Filter the entries below, keeping every line that has the word "target".

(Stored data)
↓

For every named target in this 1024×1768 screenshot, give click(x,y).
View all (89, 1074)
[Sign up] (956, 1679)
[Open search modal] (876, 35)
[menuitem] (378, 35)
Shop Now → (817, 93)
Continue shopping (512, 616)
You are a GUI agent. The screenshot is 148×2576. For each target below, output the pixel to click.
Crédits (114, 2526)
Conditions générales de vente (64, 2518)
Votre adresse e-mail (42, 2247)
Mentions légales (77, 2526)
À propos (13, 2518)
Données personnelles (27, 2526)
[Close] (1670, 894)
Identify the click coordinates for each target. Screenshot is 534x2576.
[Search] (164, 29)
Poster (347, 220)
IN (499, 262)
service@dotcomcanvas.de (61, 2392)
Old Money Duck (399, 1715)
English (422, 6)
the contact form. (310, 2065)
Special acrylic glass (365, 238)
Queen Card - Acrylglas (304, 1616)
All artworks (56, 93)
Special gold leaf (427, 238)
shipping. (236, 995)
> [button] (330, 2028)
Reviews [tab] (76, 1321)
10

↑

**Written solution:**
For every named target in this 1024×1768 screenshot, give click(x,y).
You are a GUI agent. The screenshot is 148×2576. For each target below, output the pixel to click.
Identify the click coordinates for each target. Screenshot is 534x2576.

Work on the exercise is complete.